» **Input data**:
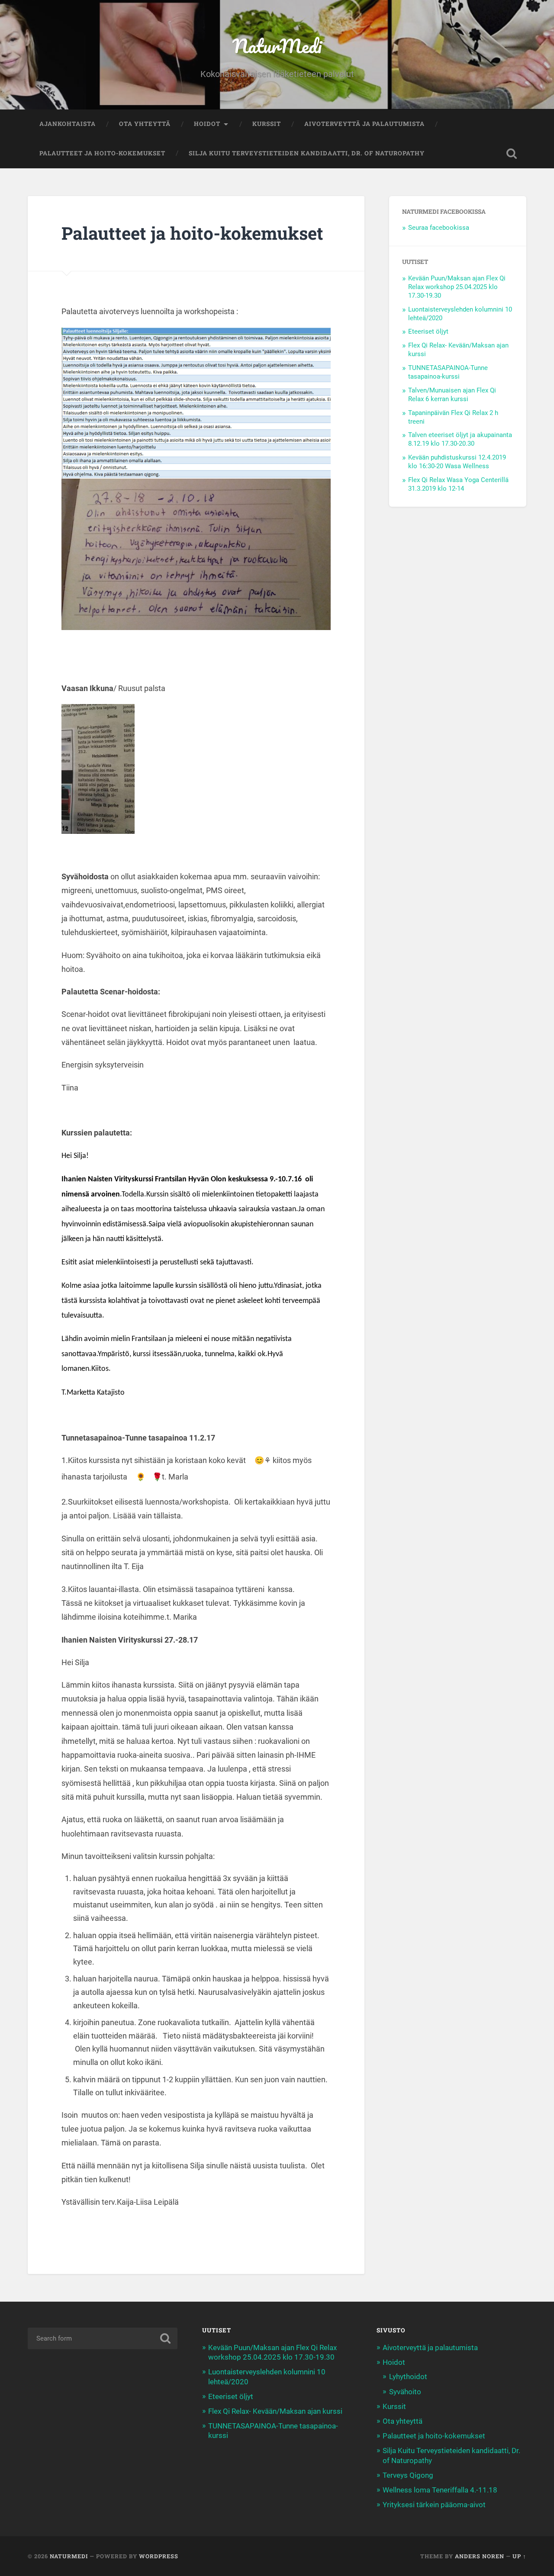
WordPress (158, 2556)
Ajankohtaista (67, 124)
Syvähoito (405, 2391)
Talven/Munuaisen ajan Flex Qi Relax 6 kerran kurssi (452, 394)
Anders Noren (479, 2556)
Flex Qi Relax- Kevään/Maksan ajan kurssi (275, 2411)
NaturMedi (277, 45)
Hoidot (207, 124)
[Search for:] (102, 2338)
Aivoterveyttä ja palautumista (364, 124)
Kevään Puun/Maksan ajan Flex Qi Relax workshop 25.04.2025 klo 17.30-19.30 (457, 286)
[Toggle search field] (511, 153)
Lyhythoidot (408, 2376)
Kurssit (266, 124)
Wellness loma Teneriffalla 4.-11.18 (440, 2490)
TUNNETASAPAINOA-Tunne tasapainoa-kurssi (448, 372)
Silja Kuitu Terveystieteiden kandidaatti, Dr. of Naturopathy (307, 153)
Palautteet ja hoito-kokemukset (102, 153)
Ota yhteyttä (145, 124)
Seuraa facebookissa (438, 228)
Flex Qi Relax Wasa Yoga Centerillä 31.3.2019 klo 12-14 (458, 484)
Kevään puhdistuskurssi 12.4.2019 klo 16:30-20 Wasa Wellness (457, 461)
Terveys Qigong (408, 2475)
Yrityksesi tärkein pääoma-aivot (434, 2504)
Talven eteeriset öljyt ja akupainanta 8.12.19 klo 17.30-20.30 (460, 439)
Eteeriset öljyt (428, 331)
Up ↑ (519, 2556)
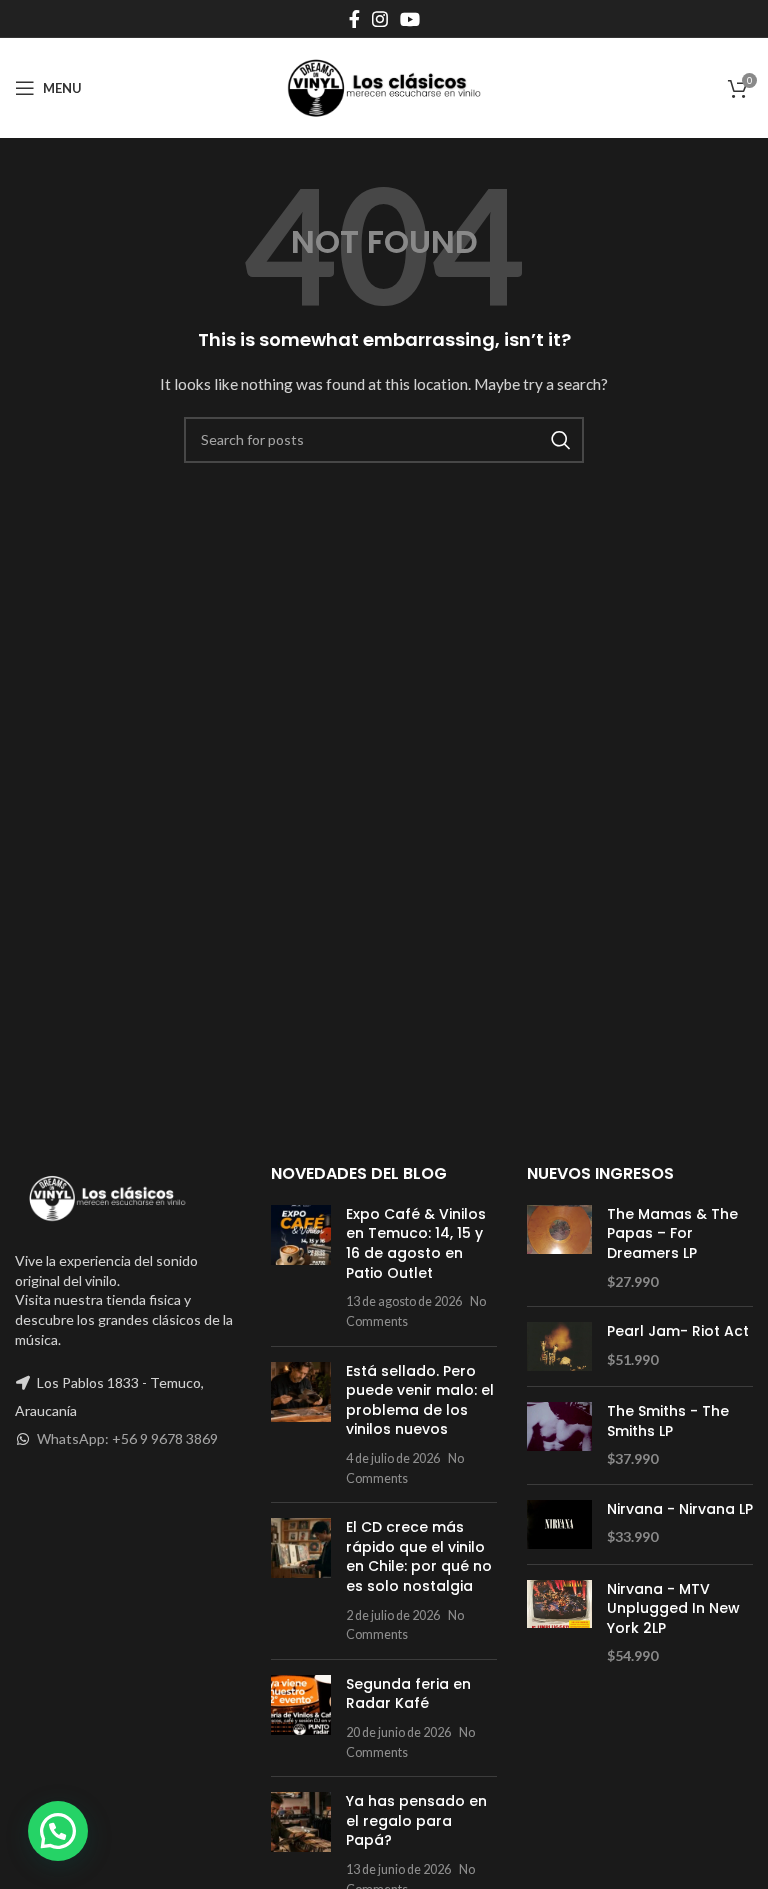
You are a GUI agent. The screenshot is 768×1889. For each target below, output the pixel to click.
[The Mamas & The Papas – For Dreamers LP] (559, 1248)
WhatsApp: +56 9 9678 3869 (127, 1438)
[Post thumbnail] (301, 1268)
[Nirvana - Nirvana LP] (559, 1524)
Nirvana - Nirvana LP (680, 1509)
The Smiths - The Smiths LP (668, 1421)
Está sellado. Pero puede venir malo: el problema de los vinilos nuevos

» **Problem statement**: The expected answer is each line of the records above that includes the string "Talven".

» **Solution for this problem**:
Talven/Munuaisen ajan Flex Qi Relax 6 kerran kurssi (452, 394)
Talven eteeriset öljyt ja akupainanta 8.12.19 klo 17.30-20.30 (460, 439)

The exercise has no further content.